Skip to content

duypham2108/NeuroSC

Repository files navigation

NeuroSC 🧠

Python Version License: MIT HuggingFace

NeuroSC (Neuroscience Single-Cell) is an open-source Python package for finetuning and deploying foundation single-cell models specifically tailored for neuroscience scRNA-seq data.

Built on top of foundation models like scGPT, NeuroSC provides:

  • 🚀 Easy finetuning of foundation models on your neuroscience datasets
  • 🔗 Scanpy-compatible API for seamless integration into existing workflows
  • 🤗 HuggingFace Hub integration for free model hosting and sharing
  • 📦 Pre-trained models optimized for brain scRNA-seq data
  • 🧰 Comprehensive tools for embedding, clustering, annotation, and more

Table of Contents


Installation

From PyPI (recommended)

pip install neurosc

From source

git clone https://github.com/yourusername/NeuroSC.git
cd NeuroSC
pip install -e .

Dependencies

NeuroSC requires Python 3.8+ and the following core dependencies:

  • scanpy - Single-cell analysis
  • anndata - Annotated data structures
  • torch - Deep learning framework
  • transformers - Foundation model utilities
  • huggingface-hub - Model hosting and sharing

All dependencies are automatically installed with the package.


Quick Start

Cell Type Annotation (Main Use Case)

The primary workflow: Load data → Load model → Annotate

import neurosc as nsc

# Annotate cell types in 3 lines!
adata = nsc.annotate_celltype(
    adata_path="brain_data.h5ad",              # Your h5ad file
    model_path="username/brain-classifier"     # Your finetuned model
)

# Done! View results
print(adata.obs['cell_type'].value_counts())

With Custom Labels

# Define your cell type mapping
cell_types = {
    0: 'Excitatory Neuron',
    1: 'Inhibitory Neuron',
    2: 'Astrocyte',
    3: 'Oligodendrocyte',
    4: 'Microglia'
}

# Annotate with named labels
adata = nsc.annotate_celltype(
    adata_path="brain_data.h5ad",
    model_path="username/brain-classifier",
    label_mapping=cell_types,
    return_probabilities=True
)

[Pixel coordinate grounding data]

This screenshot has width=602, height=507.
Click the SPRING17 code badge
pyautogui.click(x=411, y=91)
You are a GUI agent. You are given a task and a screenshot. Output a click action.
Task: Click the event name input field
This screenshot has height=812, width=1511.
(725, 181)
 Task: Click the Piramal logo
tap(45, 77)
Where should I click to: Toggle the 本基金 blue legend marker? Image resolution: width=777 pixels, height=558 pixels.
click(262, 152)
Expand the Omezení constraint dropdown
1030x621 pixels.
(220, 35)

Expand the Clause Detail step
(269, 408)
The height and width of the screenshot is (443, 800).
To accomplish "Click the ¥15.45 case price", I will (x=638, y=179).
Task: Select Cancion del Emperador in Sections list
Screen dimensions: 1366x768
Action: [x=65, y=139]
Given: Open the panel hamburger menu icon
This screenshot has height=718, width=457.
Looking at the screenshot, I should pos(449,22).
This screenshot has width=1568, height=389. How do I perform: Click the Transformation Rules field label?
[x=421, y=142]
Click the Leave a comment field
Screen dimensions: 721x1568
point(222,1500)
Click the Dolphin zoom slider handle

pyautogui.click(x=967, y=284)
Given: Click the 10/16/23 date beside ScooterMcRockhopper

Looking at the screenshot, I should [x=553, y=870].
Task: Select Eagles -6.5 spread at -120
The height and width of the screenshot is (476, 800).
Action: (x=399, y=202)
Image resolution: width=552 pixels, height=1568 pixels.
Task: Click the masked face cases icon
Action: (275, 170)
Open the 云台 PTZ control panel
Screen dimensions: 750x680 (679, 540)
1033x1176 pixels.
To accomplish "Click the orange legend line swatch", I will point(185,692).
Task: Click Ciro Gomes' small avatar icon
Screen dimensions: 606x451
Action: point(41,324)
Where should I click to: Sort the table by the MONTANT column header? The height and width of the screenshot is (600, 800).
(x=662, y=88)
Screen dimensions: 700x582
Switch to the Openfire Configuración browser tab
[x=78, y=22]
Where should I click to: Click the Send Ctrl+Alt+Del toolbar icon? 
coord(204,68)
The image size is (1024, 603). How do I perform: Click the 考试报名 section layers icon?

--- What to do ---
• a. Translate this sentence from the NeuroSC page into Spanish: "All dependencies are automatically installed with the package."
• b. Please return the passage of the NeuroSC page starting with "Skip to content" and going on through "neuroscience scRNA-seq data.".

--- Problem solutions ---
• a. Todas las dependencias se instalan automáticamente con el paquete.

• b.
Skip to content

duypham2108/NeuroSC

Repository files navigation

NeuroSC 🧠

Python Version License: MIT HuggingFace

NeuroSC (Neuroscience Single-Cell) is an open-source Python package for finetuning and deploying foundation single-cell models specifically tailored for neuroscience scRNA-seq data.